Imagine flattening your hand against any one of those surfaces and that would only be a fraction of the pain the half-heart was trying to inflict upon me.
If Ossian was shouting encouragement to me, I couldn’t hear it over the roar of my pulse in my ears. All that existed was the conflagration of the half-heart, the snarling of my battle magic, and the heavenly coolness of the filigree key indenting into my palm.
Kill the heart. Claim the fire.
Wreathed in swirling thorny vines, I sent my perception into the half-heart’s prison. Its crystalline structure was just as disorderly as the cloch’s. Instead of tunnels of soothing gray, I meandered through passageways of flickering ruby. Instead of a voice, snarls guided me.
In the real world, I felt my skin beginning to blister and peel from the blight, but battle magic could not heal. I had to make this quick.
My steps quickened, the ruby hallways turning a dark garnet behind me as I fortified them with my magic. I had not almost died from its blight nor spent all that time with Flora creating its moonflower prison to let whatever nasty lurked inside the half-heart out. A crosshatch of magical tripwires formed in my wake, ready to ensnare and collapse the tunnel if I failed.
I didn’t know the nature of the Unseelie creature who’d given part of its heart for this contract with the Alders, whether it was a demon like a cindercat or hellhound, or if it was a horned high fae like Arcadis, but it presented like a snake.
A snake whose fangs were lunging straight for my throat the moment I exited the tunnel.
“Thistle—” I didn’t have the time to finish the expletive before I pivoted to the side, a battle magic club bashing the serpent’s head into the wall behind me.
The creature was as red-orange as the rest of the half-heart, its body and tail like flame with only its spade-shaped head corporeal enough to strike. A head that was the size of my torso, fangs as long as my hand. It was lightning-quick too, hissing and spitting flames like venom and striking with frightening speed.

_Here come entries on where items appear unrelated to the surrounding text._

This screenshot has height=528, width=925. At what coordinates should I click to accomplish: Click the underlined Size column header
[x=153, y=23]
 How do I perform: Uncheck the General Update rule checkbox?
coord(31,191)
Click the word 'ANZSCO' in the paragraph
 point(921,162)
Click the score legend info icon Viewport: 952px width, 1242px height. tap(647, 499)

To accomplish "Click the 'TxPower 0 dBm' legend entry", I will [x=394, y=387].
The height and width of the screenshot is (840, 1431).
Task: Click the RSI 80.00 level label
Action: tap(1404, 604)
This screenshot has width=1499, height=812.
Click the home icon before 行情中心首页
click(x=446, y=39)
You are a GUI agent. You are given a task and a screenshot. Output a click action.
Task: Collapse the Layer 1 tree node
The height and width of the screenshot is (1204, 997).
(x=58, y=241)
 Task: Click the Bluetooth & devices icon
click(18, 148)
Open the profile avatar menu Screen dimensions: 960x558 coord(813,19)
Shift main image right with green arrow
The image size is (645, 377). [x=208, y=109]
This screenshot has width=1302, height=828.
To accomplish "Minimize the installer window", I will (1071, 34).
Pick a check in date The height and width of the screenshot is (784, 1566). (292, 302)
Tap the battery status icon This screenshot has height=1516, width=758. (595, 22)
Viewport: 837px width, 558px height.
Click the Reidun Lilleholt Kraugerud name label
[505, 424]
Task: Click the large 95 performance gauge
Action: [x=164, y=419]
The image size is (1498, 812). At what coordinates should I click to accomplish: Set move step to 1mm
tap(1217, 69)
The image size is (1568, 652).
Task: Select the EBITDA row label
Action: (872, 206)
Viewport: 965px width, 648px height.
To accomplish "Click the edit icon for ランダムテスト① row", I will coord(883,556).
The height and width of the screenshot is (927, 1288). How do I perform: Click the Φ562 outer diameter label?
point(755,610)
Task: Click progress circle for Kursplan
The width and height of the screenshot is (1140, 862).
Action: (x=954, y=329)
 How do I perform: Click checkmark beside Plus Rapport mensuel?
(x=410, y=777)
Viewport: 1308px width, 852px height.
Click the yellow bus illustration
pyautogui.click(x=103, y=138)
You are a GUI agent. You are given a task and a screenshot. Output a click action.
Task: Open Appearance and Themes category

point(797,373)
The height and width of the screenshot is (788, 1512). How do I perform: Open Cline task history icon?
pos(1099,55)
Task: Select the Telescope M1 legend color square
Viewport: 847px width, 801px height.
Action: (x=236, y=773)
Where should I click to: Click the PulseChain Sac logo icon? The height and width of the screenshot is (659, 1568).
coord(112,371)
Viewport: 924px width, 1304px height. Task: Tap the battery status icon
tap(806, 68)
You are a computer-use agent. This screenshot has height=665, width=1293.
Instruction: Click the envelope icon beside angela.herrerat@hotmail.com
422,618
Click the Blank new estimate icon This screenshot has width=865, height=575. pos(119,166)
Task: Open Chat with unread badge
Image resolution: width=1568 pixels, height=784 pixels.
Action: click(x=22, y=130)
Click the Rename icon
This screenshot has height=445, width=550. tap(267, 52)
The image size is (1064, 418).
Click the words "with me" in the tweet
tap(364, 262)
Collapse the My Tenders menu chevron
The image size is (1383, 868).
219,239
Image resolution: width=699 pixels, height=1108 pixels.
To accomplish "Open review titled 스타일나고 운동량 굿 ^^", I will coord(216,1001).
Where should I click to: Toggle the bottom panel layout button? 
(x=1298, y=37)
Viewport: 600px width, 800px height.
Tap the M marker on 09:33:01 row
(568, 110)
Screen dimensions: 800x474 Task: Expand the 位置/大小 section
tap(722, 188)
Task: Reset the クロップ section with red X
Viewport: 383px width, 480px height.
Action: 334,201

Overwhelmed, I let out a screech and spun a circle with my thorny club. The magic oak tree flexed its myriad branches, and a bolus of dark green light ejected from its canopy. Between one second and the next, I was encased in a mimicry of that canopy. Glittering green branches thrashed whenever the flame serpent attacked, swatting after the creature like broomsticks.
There was no time to catch my breath. The branches were on fire from where the flame serpent had struck them and leaves sloughed off and turned to ash, leaving gaps in my defense.
It’s not a serpent, just like the wight isn’t a dog. It is fire. And fire must be smothered.
Abandoning the thorny club, I channeled my battle magic into the canopy. The branches grew longer and supple, wide razor-edged leaves emerging from every bud. Where the flame serpent struck, the thicker leaves sizzled and smoldered longer before turning into ash.
Acutely aware that my real body was still suffering from the effects of the half-heart, I gave my canopy one last surge to fortify it. Then I struck.
The razor-edged leaves shot off their branches like a flock of starlings. They chased after the flame serpent, cutting through its tail and body. Each cut was a sacrifice, but each cut released a tongue of flame that never returned to the main body. The leaves ignited into cinders, but the canopy at my command shot wave after wave of leaves to replenish the swarm, sacrificing its own branches to become spade-shaped arrowheads of glittering green light. They were so thick and numerous there was not a single place in this prison that the serpent could find peace.
And when it finally slowed, enough of those leaves having nibbled away its strength, I released my hold on what remained of the canopy.
Millions of fleshy green leaves engulfed the flame serpent. No matter how many it scorched, dozens more smothered the hole it created. The flame serpent screamed, jettisoning fire, but the leaves clamped down tight around its jaws. They followed it as it tried to break free and escape, always layering and layering. They were bees swarming around an intruding hornet and smothering it with their body heat.
Finally, the flame serpent resembled something a spider had caught and trussed up in a cocoon of silk, though this one was made of leaf-like scales. It writhed like a worm, but the millions of leaves held fast.
I gave the leaves their final command: Snuff. It. OUT.
A scream like that of a steaming tea kettle lifted from the writing mass as the leaves obeyed. They fused together into a seamless sphere, smothering the flame serpent’s cry. Like the containment field I’d used on the wight, this one, too, began to shrink.
The half-heart fought, but my will was indomitable. My power, infallible.
There was a crack, and the sphere shuddered. Orange light appeared in the seams I thought it had sealed away, glowing brighter and brighter, but the malevolent creature was gone. Only true fire remained, and only one who understood it could contain it.
Lunging forward, I seized the cracking sphere before it could shatter altogether.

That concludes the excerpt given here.